--- SUPPLIED RECORDS ---

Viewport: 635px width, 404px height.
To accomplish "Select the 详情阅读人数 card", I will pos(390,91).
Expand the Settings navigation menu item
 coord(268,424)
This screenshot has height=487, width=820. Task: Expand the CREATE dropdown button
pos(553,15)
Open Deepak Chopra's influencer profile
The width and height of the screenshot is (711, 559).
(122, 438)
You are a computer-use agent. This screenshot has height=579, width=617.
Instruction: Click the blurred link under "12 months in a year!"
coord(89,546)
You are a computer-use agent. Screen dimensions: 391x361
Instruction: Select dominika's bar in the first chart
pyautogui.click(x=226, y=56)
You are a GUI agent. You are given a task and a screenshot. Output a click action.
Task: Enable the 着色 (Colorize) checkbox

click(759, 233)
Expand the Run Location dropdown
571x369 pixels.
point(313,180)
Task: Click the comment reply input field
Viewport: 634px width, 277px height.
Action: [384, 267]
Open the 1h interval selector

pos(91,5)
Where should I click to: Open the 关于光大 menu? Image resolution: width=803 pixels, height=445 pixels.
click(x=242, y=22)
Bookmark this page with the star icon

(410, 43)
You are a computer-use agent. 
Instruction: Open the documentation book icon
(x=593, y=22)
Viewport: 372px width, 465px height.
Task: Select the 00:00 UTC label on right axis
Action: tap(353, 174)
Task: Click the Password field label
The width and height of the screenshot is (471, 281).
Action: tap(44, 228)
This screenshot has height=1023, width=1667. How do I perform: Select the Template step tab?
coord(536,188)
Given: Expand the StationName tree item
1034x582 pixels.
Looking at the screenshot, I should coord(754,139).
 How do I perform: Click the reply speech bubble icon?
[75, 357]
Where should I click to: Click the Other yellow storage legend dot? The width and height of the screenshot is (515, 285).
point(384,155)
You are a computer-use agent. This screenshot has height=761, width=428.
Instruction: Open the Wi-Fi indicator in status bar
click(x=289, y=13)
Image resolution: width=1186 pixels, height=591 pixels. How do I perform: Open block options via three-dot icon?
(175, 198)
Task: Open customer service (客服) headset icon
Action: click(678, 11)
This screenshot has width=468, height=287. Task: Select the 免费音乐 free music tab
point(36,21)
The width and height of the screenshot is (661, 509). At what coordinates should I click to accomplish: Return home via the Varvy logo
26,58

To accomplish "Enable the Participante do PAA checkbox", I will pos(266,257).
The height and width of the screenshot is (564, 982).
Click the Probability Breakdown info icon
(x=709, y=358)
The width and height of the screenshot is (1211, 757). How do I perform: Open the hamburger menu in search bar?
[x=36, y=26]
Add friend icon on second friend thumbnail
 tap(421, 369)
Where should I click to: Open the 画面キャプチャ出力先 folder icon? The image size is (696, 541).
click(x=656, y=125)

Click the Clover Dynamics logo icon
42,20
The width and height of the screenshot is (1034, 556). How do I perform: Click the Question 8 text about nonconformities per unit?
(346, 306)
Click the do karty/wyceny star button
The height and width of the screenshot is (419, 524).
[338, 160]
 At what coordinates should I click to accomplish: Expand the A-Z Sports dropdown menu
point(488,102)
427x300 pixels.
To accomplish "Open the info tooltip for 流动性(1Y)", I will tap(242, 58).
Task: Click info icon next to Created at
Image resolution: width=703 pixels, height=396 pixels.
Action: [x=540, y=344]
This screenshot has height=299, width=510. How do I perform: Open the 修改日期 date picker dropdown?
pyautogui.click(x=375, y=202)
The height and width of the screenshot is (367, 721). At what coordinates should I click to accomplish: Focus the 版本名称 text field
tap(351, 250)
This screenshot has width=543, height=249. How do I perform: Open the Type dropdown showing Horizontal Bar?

---

YOUR ASSIGNMENT:
Quote all of the entries verbatim.

ANSWER FOR THE TASK:
Viewport: 635px width, 404px height.
To accomplish "Select the 详情阅读人数 card", I will pos(390,91).
Expand the Settings navigation menu item
 coord(268,424)
This screenshot has height=487, width=820. Task: Expand the CREATE dropdown button
pos(553,15)
Open Deepak Chopra's influencer profile
The width and height of the screenshot is (711, 559).
(122, 438)
You are a computer-use agent. This screenshot has height=579, width=617.
Instruction: Click the blurred link under "12 months in a year!"
coord(89,546)
You are a computer-use agent. Screen dimensions: 391x361
Instruction: Select dominika's bar in the first chart
pyautogui.click(x=226, y=56)
You are a GUI agent. You are given a task and a screenshot. Output a click action.
Task: Enable the 着色 (Colorize) checkbox

click(759, 233)
Expand the Run Location dropdown
571x369 pixels.
point(313,180)
Task: Click the comment reply input field
Viewport: 634px width, 277px height.
Action: [384, 267]
Open the 1h interval selector

pos(91,5)
Where should I click to: Open the 关于光大 menu? Image resolution: width=803 pixels, height=445 pixels.
click(x=242, y=22)
Bookmark this page with the star icon

(410, 43)
You are a computer-use agent. 
Instruction: Open the documentation book icon
(x=593, y=22)
Viewport: 372px width, 465px height.
Task: Select the 00:00 UTC label on right axis
Action: tap(353, 174)
Task: Click the Password field label
The width and height of the screenshot is (471, 281).
Action: tap(44, 228)
This screenshot has height=1023, width=1667. How do I perform: Select the Template step tab?
coord(536,188)
Given: Expand the StationName tree item
1034x582 pixels.
Looking at the screenshot, I should coord(754,139).
 How do I perform: Click the reply speech bubble icon?
[75, 357]
Where should I click to: Click the Other yellow storage legend dot? The width and height of the screenshot is (515, 285).
point(384,155)
You are a computer-use agent. This screenshot has height=761, width=428.
Instruction: Open the Wi-Fi indicator in status bar
click(x=289, y=13)
Image resolution: width=1186 pixels, height=591 pixels. How do I perform: Open block options via three-dot icon?
(175, 198)
Task: Open customer service (客服) headset icon
Action: click(678, 11)
This screenshot has width=468, height=287. Task: Select the 免费音乐 free music tab
point(36,21)
The width and height of the screenshot is (661, 509). At what coordinates should I click to accomplish: Return home via the Varvy logo
26,58

To accomplish "Enable the Participante do PAA checkbox", I will pos(266,257).
The height and width of the screenshot is (564, 982).
Click the Probability Breakdown info icon
(x=709, y=358)
The width and height of the screenshot is (1211, 757). How do I perform: Open the hamburger menu in search bar?
[x=36, y=26]
Add friend icon on second friend thumbnail
 tap(421, 369)
Where should I click to: Open the 画面キャプチャ出力先 folder icon? The image size is (696, 541).
click(x=656, y=125)

Click the Clover Dynamics logo icon
42,20
The width and height of the screenshot is (1034, 556). How do I perform: Click the Question 8 text about nonconformities per unit?
(346, 306)
Click the do karty/wyceny star button
The height and width of the screenshot is (419, 524).
[338, 160]
 At what coordinates should I click to accomplish: Expand the A-Z Sports dropdown menu
point(488,102)
427x300 pixels.
To accomplish "Open the info tooltip for 流动性(1Y)", I will tap(242, 58).
Task: Click info icon next to Created at
Image resolution: width=703 pixels, height=396 pixels.
Action: [x=540, y=344]
This screenshot has height=299, width=510. How do I perform: Open the 修改日期 date picker dropdown?
pyautogui.click(x=375, y=202)
The height and width of the screenshot is (367, 721). At what coordinates should I click to accomplish: Focus the 版本名称 text field
tap(351, 250)
This screenshot has width=543, height=249. How do I perform: Open the Type dropdown showing Horizontal Bar?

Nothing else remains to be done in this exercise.